The good news is that simple precautions can keep you and your family safe from food-poisoning and other hazards of backyard barbecues. Here’s a handful of tips and strategies from Ohio State experts and others:
Keep cold foods cold, hot foods hot.
Cold foods should be ideally put in shallow containers and then kept on ice to keep them below 40 degrees — particularly if they’re set outside on hot summer days. Similarly, hot foods should be kept warm — above 160 degrees — to prevent bacteria from growing on food.

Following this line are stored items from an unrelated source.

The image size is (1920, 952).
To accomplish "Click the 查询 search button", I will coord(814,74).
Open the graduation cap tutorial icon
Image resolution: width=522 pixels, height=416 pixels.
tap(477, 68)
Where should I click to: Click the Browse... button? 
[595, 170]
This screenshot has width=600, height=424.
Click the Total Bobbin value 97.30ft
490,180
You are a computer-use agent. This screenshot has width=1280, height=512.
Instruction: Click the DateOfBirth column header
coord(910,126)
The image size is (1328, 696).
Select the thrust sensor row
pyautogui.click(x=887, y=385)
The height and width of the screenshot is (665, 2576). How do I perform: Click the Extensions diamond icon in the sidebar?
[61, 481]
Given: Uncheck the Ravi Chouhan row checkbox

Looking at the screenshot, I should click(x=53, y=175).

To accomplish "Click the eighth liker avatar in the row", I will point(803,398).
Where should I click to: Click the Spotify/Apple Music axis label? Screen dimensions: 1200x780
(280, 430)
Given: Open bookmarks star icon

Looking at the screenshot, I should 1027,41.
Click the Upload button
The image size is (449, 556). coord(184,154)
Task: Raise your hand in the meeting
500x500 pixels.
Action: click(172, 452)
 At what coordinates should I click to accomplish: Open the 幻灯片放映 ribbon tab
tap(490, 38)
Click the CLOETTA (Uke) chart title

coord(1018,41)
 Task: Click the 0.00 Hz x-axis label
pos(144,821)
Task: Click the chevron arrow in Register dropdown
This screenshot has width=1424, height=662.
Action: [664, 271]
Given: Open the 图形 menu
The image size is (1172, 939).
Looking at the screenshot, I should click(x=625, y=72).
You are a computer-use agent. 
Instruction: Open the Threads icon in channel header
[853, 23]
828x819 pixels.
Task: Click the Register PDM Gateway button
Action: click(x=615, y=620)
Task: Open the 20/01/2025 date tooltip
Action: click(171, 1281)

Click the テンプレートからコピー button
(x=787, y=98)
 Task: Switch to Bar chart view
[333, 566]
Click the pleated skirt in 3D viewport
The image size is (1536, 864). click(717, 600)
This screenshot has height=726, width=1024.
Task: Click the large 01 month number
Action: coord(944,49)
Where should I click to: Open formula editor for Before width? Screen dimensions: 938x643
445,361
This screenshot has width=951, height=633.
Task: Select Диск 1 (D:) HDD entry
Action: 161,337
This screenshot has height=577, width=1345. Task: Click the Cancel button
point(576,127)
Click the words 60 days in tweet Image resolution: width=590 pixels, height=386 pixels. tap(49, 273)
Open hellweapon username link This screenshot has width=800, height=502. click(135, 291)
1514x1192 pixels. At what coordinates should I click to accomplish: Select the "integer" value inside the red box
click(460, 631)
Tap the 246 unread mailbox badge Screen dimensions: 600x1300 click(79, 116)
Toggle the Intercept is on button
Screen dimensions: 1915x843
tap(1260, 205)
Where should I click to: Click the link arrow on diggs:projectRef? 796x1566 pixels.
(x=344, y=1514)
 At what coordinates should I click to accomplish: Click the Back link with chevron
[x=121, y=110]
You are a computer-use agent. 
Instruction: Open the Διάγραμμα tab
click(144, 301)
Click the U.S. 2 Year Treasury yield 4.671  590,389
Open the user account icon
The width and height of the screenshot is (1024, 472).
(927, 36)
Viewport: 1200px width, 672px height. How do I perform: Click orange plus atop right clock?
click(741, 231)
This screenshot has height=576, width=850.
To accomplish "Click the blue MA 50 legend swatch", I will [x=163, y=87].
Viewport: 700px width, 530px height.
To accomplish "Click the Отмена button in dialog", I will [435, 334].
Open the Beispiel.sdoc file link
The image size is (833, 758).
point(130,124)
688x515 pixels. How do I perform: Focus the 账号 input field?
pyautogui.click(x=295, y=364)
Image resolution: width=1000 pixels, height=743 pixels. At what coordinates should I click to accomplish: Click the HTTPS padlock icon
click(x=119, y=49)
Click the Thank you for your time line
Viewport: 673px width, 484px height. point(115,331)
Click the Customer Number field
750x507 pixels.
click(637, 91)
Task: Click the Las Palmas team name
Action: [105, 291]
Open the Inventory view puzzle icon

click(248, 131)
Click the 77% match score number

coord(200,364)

Don’t leave foods out too long.
Make sure to refrigerate leftover food within two hours of sitting them out to eat. If it is over 90 degrees outside, this time shrinks to one hour. If food is left out longer than this it can grow some serious bacteria. Avoid eating food that has been sitting out that long and throw it away instead of sending home with guests or keeping it for lunch the next day.
Cook meats thoroughly.
Don’t guess whether grilled meat or other foods are sufficiently cooked; use a thermometer. It only takes seconds and is one of the best tools to make sure meat and other foods are cooked through. In general, ground meats like hamburgers should be cooked through to at least 160 degrees and poultry like chicken breasts to 165 degrees.
Keep a clean kitchen.
Make sure to use separate cutting boards, utensils, tongs and plates for raw meat and cooked products. Anything that touches raw meat should be completely sanitized before being used again or use clean ones to avoid cross contamination.
Try a safety app.
Consider downloading the Home Food Safety
app on your phone to keep this info and more in one spot for easy access.
Watch out for salty foods.
For people on low-sodium diets, many barbecue staples can be a problem. Among the ones to watch for: hot dogs with fixings, which can contain more than 1,400 milligrams of salt each; baked beans (1100 mg/cup); chips (262 mg/serving); soda (45 mg/can); potato and macaroni salads (500-600 mg/cup); bacon and salami (200-300 mg/slice); and salad dressing (150-200 mg/tablespoon).
Beware hidden food allergens.
For those with food allergies, certain dishes contain potential life-threatening allergens. Among them: green beans with added seasonings and toppings); mixed salads and dressings that may contain nuts, gluten, corn; breads made with wheat, gluten; oils on the grill from seafood that mix with other grilled foods.